Monday, 18th November 2019

Saudi Arabia: Signs of a Yemeni ceasefire indicate Riyadh’s changing approach

The decision by President Donald Trump to effectively refrain from intervening in a meaningful way in Middle East affairs – upending decades of United States policy – continues to have significant ramifications for the Gulf. As former UK ambassador to Saudi Arabia Sir John Jenkins wrote recently in Arab News: “We are watching the political geography of the Middle East being reshaped before our eyes.” Events in recent weeks bear out his point, particularly in relation to Saudi Arabia.

Yemen will play a critical role in this ‘reshaped’ region. Well-sourced reports at the beginning of October, in particular from Reuters reporters in Riyadh, described how Houthi overtures about a limited ceasefire had received a positive response from senior Saudis (GSN 1,091/5). Progress in subsequent talks has offered some hope that an end to the war might now be a realistic prospect. The Houthis appear to have offered to release Saudi prisoners and desist from firing missiles at the Saudi interior, while Riyadh has undertaken not to launch air strikes on Sanaa and other Houthi-held cities. Sources in Riyadh told GSN the number of air sorties being launched on Yemeni targets has since been much reduced. This was confirmed by the independent Yemen Data Project, which says Saudi-led coalition air raids in October were at their lowest level since the war began, with 83 bombing runs recorded. There were nine civilian casualties as a result in October, the second-lowest monthly total.

The Houthis launched some missile and drone attacks in October, but the missiles all fell short of their targets and none of the drone attacks caused casualties. A more recent partial ceasefire appears to remain in place. The current Saudi point man for Yemen, Crown Prince Mohammed Bin Salman (MBS)’s younger brother, deputy defence minister Prince Khalid Bin Salman, visited Muscat earlier this month for talks with Sultan Qaboos Bin Said Al-Said, in another sign that a process is under way that could extend and expand the ceasefire.

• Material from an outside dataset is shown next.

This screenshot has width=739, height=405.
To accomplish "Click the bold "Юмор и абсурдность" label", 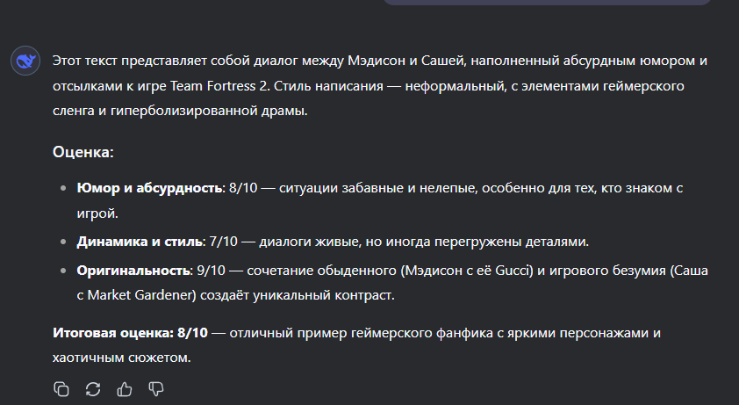I will [x=149, y=188].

Prince Khalid’s assumption of responsibility for the Yemen file distances his elder full-brother from the war’s failure, allowing MBS to focus on the Saudi Aramco sale and other economic matters. Choosing Khalid for this task is an astute move: the young prince will be motivated to protect rather than blame his brother, but as a former member of the influential elite clan of F15 pilots he is also well placed to mollify the frustration of many in the Saudi armed forces who feel the Yemen campaign has been a national humiliation. (Although questions have been raised in the past about Khalid’s career as a fighter pilot, one Royal Saudi Air Force source who worked with him on missions told GSN he had been a “competent and disciplined pilot”.)

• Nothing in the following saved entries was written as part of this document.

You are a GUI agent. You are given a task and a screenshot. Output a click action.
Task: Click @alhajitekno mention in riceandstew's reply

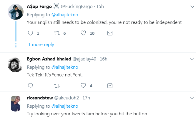pyautogui.click(x=65, y=106)
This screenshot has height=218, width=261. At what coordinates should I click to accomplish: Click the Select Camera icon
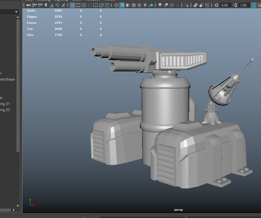coord(28,5)
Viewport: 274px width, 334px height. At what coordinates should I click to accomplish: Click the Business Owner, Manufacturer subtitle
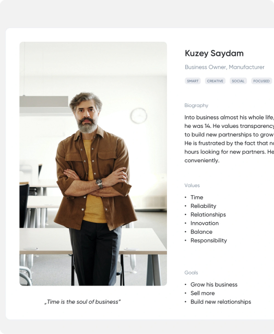point(224,67)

Saudi Arabia played a critical role in bringing President Abd-Rabbu Mansour Hadi’s government to an accord with the Southern Transition Council, via the Riyadh Agreement signed between the two belligerents on 5 November. Analysts at both the Washington Institute and International Crisis Group have noted the agreement’s fragility, but it is clear that Riyadh is now effectively dealing with the formidable burden of delivering peace between warring factions on its own – with the UAE having effectively withdrawn from Yemen and US support undermined by disquiet in Congress.

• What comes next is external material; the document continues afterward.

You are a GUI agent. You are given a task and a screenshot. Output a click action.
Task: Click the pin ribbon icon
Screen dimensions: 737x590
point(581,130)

There has been some good news for Riyadh, with US reinforcements bolstering the kingdom’s air defences and Iran finding it increasingly difficult to deliver support to the Houthis and impose its covert hegemony in the region (GSN 1,091/8). Other Iranian problems will also be welcomed in Riyadh, not least Tehran’s revelation in a 30 October statement to the International Maritime Organisation that three of its tankers had been attacked in the Red Sea by “unknown state actors”. Only one such incident was previously known. Together, these incidents mean the Red Sea is no longer safe for Iranian shipping. The resumption of uranium enrichment at the Furdow nuclear site in early November is seen by some analysts in the region as a sign of desperation – which will alienate Iran’s few remaining allies in Europe and elsewhere.

Sensing a shift, UAE minister of state for foreign affairs Anwar Gargash on 10 November urged Iran to rethink its regional strategy. He called for a “realistic diplomatic effort to reach a more sustainable agreement”. In further encouragement, the UAE has also reportedly released some long-frozen Iranian funds and reissued trading licences to Iranian money brokers – actions which might help the troubled UAE property market.

In this febrile atmosphere, all parties seem concerned about their own vulnerabilities and the weakening of their positions; they appear anxious to secure the status quo rather than risk suffering reverses. But that will not be easy. As Sir John concluded: “Without a natural point of equilibrium or a natural hegemon, the future will almost certainly be more conflict. It’s going to be a very bumpy ride.”